'Shadow of the Tomb Raider' Hands-on: Death Is Everywhere, and It's Glorious

Lara Croft returns in the third installment of Square Enix's Tomb Raider prequel/reboot series, Shadow of the Tomb Raider. This time, she's uncovering the secrets of Mayan and Incan ruins in Central and South America. We had the chance to spend an hour with the game at a reveal event on Thursday in Montreal, and came away excited to experience more of its dazzling environments and roller-coaster thrills, even if we had a couple quibbles along the way.

The demo, which isn't the opening of the game but comes fairly early on, kicks off with Lara and her pal Jonah in Cozumel, hot on the trail of Trinity, the mysterious organization responsible for the death of her father. It's dia de los muertos, and below the balcony where the pair piece together their latest set of clues, people gather in a marigold-festooned plaza to mourn, drink, remember and laugh. Vibrantly colored skulls and countless candles glimmer here and there. Kids light sparklers, spouses wind their arms around one another's shoulders as they reflect on the departed. It's a gorgeous scene, and I couldn't help wanting to play tourist and explore further, distracted from the goons I was meant to be tailing. There was so much going on in the background, it didn't feel like an assortment of NPCs, it felt like the buzz and hum of real life.

After a bit of local color, the adventuring begins in earnest as Lara tries to infiltrate a nearby Mayan archaeological site before Dominguez, her Trinity nemesis, manages to get there and claim the plunder himself. Along the way, the game reintroduces mechanics from previous games in the series, like the bow, rappelling, crafting and good old-fashioned platforming. Shadow of the Tomb Raider doesn't hold your hand with these gameplay fundamentals, it basically tosses you the keys and leaves you to it after a brief refresher. Hopefully the final version will have a more gradual learning curve, so the problem-solving aspect of the game doesn't tip into plain old confusion.

You might not be as embarrassingly and consistently bad as I was in my hour with this game, but you will probably die, a lot. You will die misjudging the distance of a jump. You will die missing the timing on a platform. You will die because you're barrelling down a tunnel and accidentally trigger a trap that launches a hundred spears out of the walls. But unlike actual death, Shadow of the Tomb Raider is sometimes forgiving. If you keep blowing jumps, eventually you'll be plonked down in a place that makes your route a bit more obvious.

Shadow of the Tomb Raider hands on demo impressions preview
Our early impressions of "Shadow of the Tomb Raider." Square Enix

Combat, however, is another matter. If you stink at stealth and prefer to go in spraying bullets all over the place (like me), you will be mercilessly shot to swiss cheese until you start chucking bottles to distract your foes. Yes, it's more "realistic" to avoid running into a horde of men with powerful guns, but this is also a woman who can land 40-foot leaps onto vertical cliff faces with one hand. Is it so unreasonable to assume she can take a few (dozen) bullets?
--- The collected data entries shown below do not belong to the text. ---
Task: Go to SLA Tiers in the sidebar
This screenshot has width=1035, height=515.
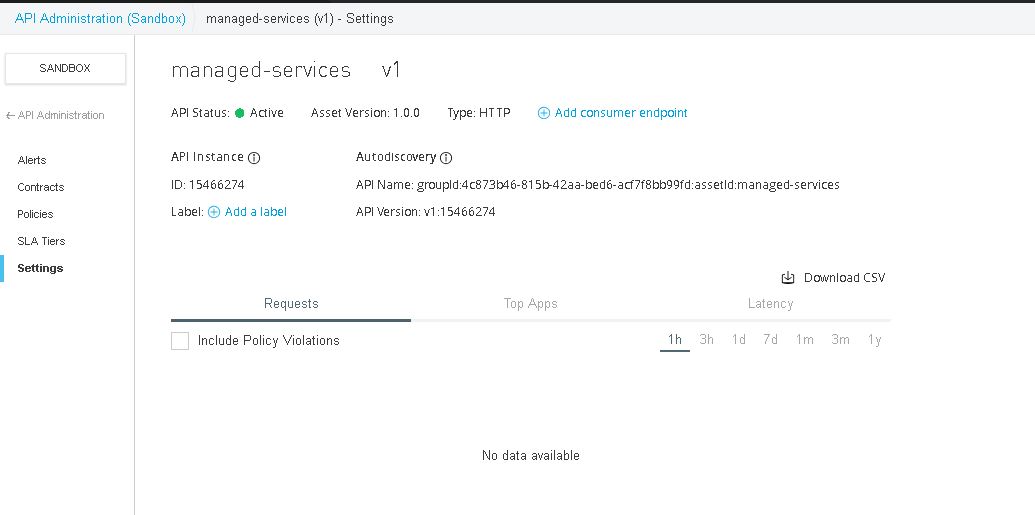Action: (x=41, y=241)
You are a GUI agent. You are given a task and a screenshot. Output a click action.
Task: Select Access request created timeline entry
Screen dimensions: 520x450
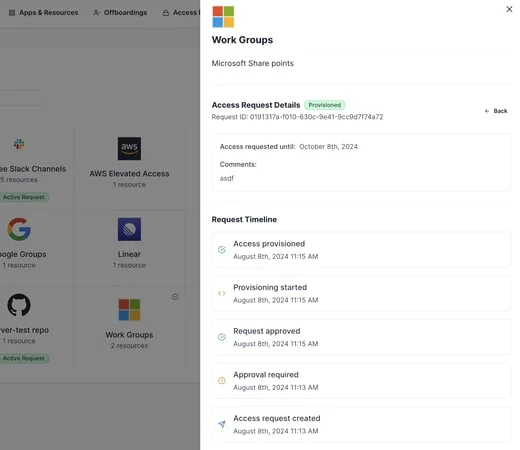pos(361,424)
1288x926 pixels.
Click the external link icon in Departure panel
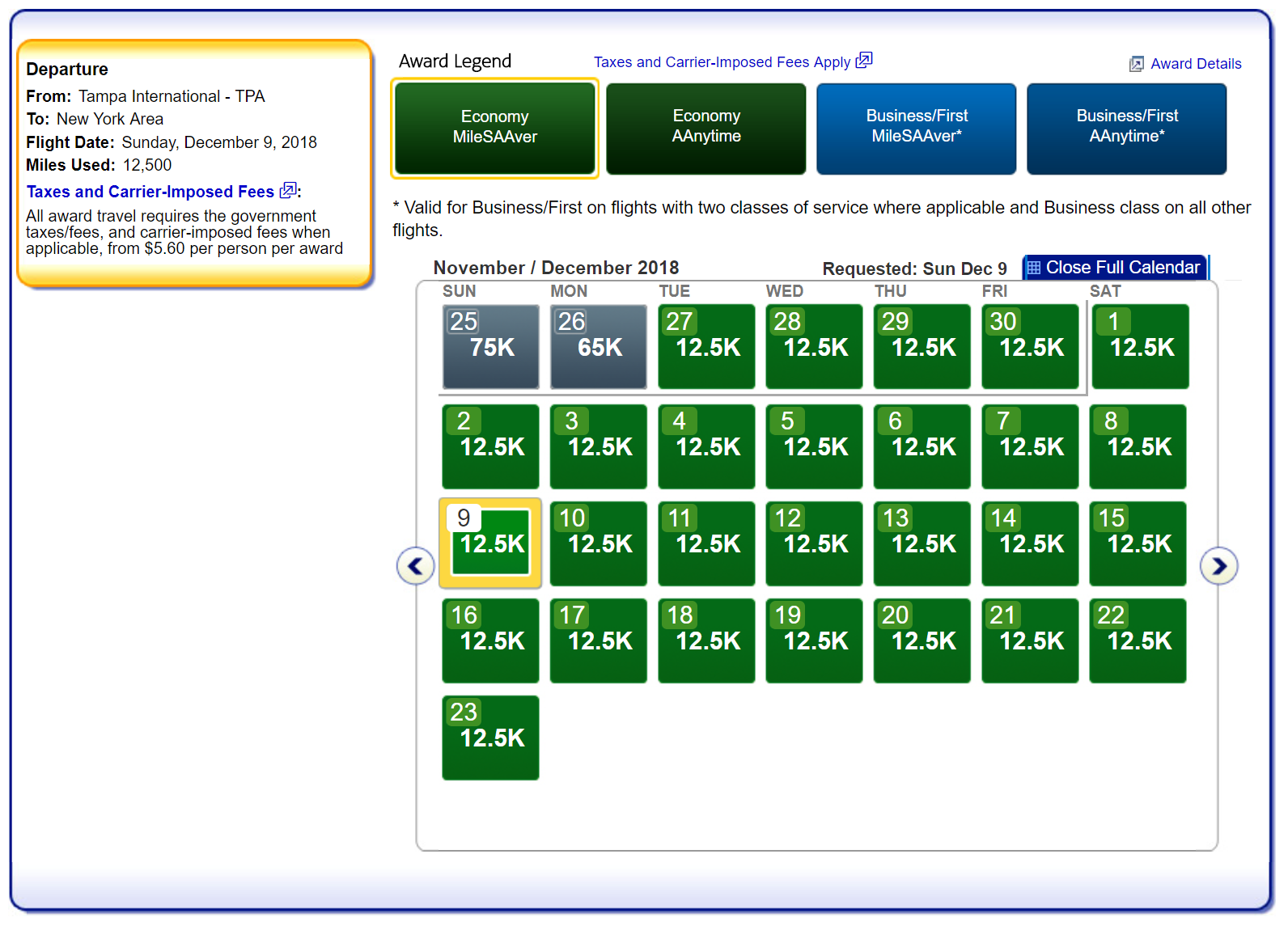pos(287,192)
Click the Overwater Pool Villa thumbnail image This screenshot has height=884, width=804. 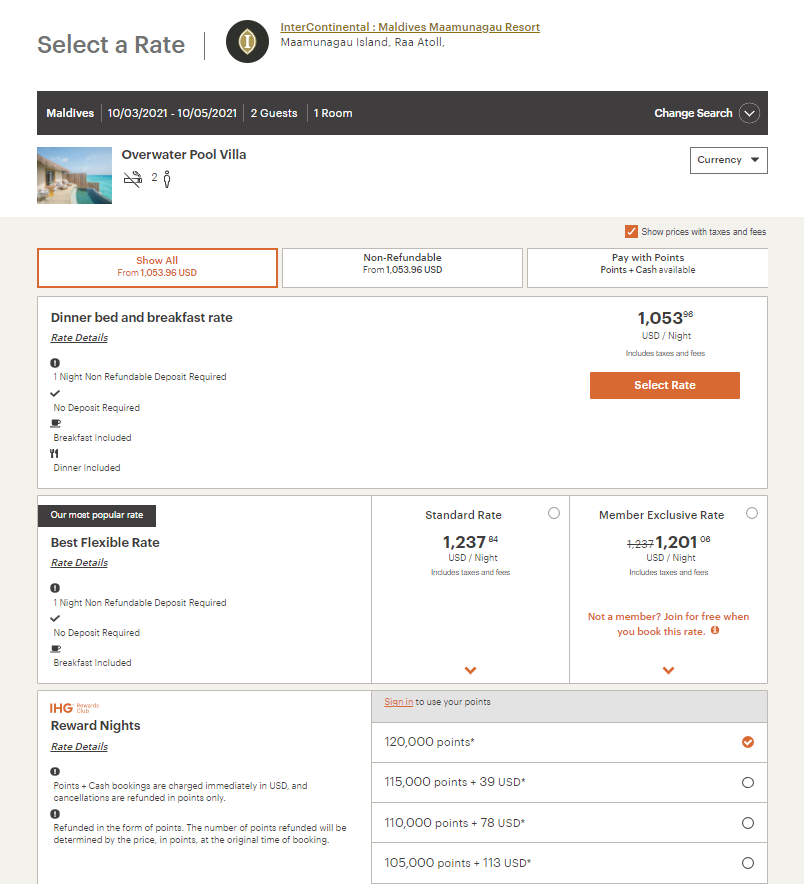[74, 175]
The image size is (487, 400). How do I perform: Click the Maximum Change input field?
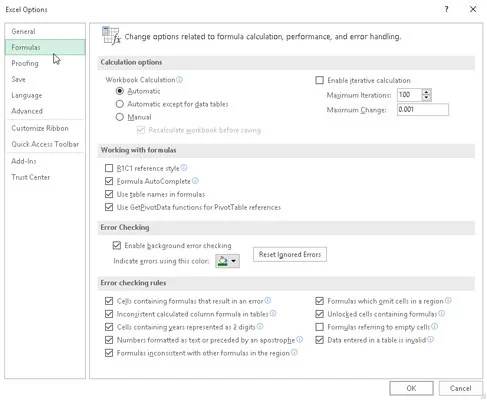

After some death-defying plunges across crumbling, sea-swept rocks, Lara eventually makes her way down to an ominous cavern, pummeled by the ocean's waves. The Mayans regarded caves as spiritually potent places, potential portals to the underworld, and the atmosphere Lara finds here makes to a startling contrast to the warm intimacy of the nearby town. This tomb is more than a memorial; it feels like the land of the dead itself, with heaping mountains of skeletons, scuttling rodents (complete with creepy-crawly violin music) and abyssal waters that must be explored to progress further through the ruins. The development team says underwater environments will figure more prominently this time around, and so far this aspect of the latest in the series is smooth as butter, blissfully devoid of camera jitters or fiddly controls. It's also remarkably claustrophobic and tense, an invigorating contrast to the colossal sense of scale elsewhere.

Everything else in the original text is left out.